▸ **SOURCE EXCERPT**
◇ ◇ ◇ ◇ ◇ ◇ ◇
Harvard Business Review, June 2011, Brown, Bruce & Anthony, Scott, pgs. 66-72
In the early 2000s only 15% of P&G’s innovations were meeting their revenue and profit targets. After P&G built organizational structures to systematize innovation, that figure is 50%. Chairman, President, and CEO, Bob McDonald explains, “People will innovate for financial gain or for competitive advantage, but this can be self-limiting. There needs to be an emotional component as well-a source of inspiration that motivates people.”
P&G began hosting a 2 day workshop that adopted Clayton Christensen’s disruptive-innovation theory. The workshop helped launch new product ideas and how to build on existing ones. From there, P&G formed a “new growth factory”. The purpose is to strengthen it’s core business and innovate new strategies and products.
The results? Look at Tide-In 2000, Tide had been in existence for 50 years and while still dominant, it’s revenues were not enough to support P&G’s needs. Through the new growth factory, it launched Tide Acti-Lift, Tide Stain Release, and Tide Naturals (created for Indian consumers). Within one year, Tide had 26 new patents.
◇ ◇ ◇ ◇ ◇ ◇ ◇
▸ **SUPPLIED MATERIAL**

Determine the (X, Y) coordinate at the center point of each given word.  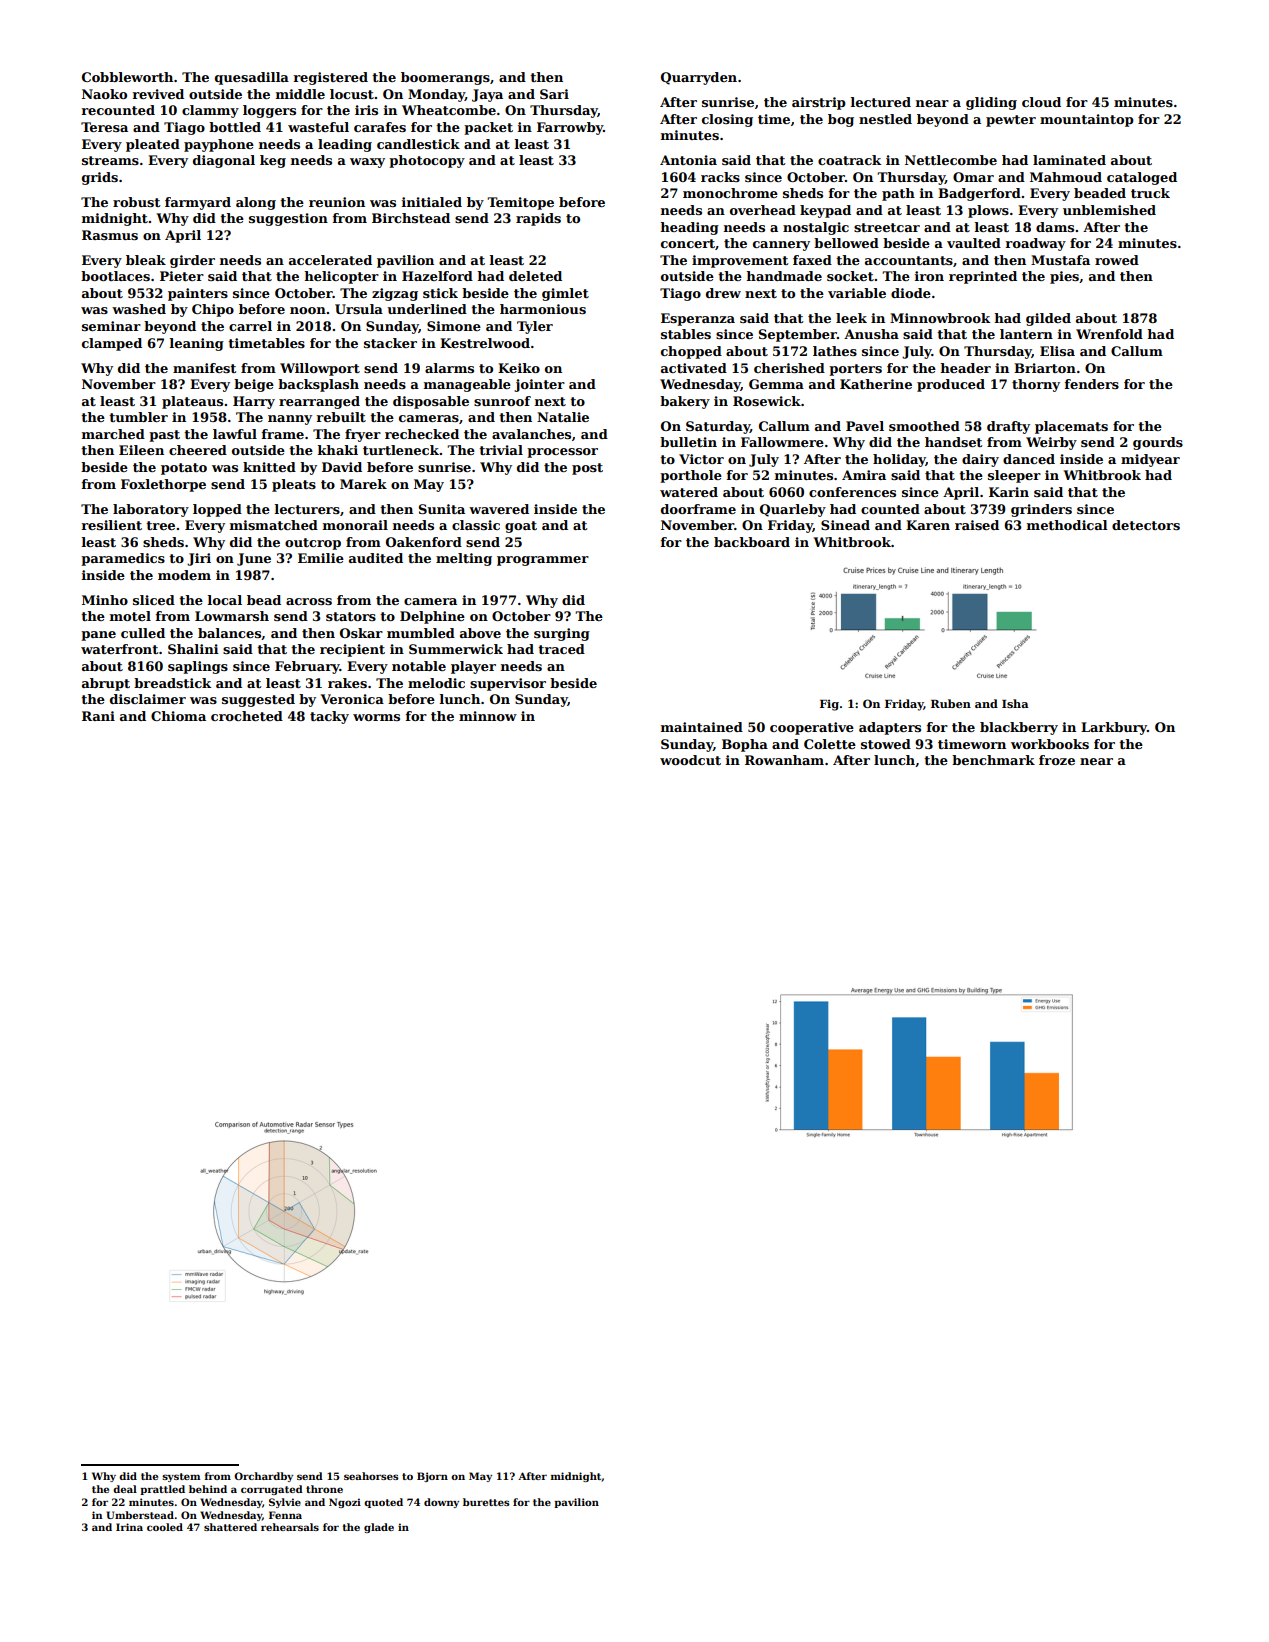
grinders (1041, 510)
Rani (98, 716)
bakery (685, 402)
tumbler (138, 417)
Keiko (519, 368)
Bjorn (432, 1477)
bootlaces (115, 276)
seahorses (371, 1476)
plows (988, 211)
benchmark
◇ ◇ ◇ ◇ ◇ ◇ ◇
▸ **TASKS TO COMPLETE**
**A.** Answer from the P&G innovation summary:
(i) What percentage of P&G's innovations were meeting their revenue and profit targets in the early 2000s?
(ii) Whose theory did P&G's 2-day workshop adopt?
(iii) How many new patents did Tide have within one year?
**B.** List every Tide product that the P&G innovation summary says was launched through the new growth factory.

▸ **ANSWERS TO THE EXERCISES**
**A.**
(i) 15%
(ii) Clayton Christensen's disruptive-innovation theory
(iii) 26

**B.**
- Tide Acti-Lift
- Tide Stain Release
- Tide Naturals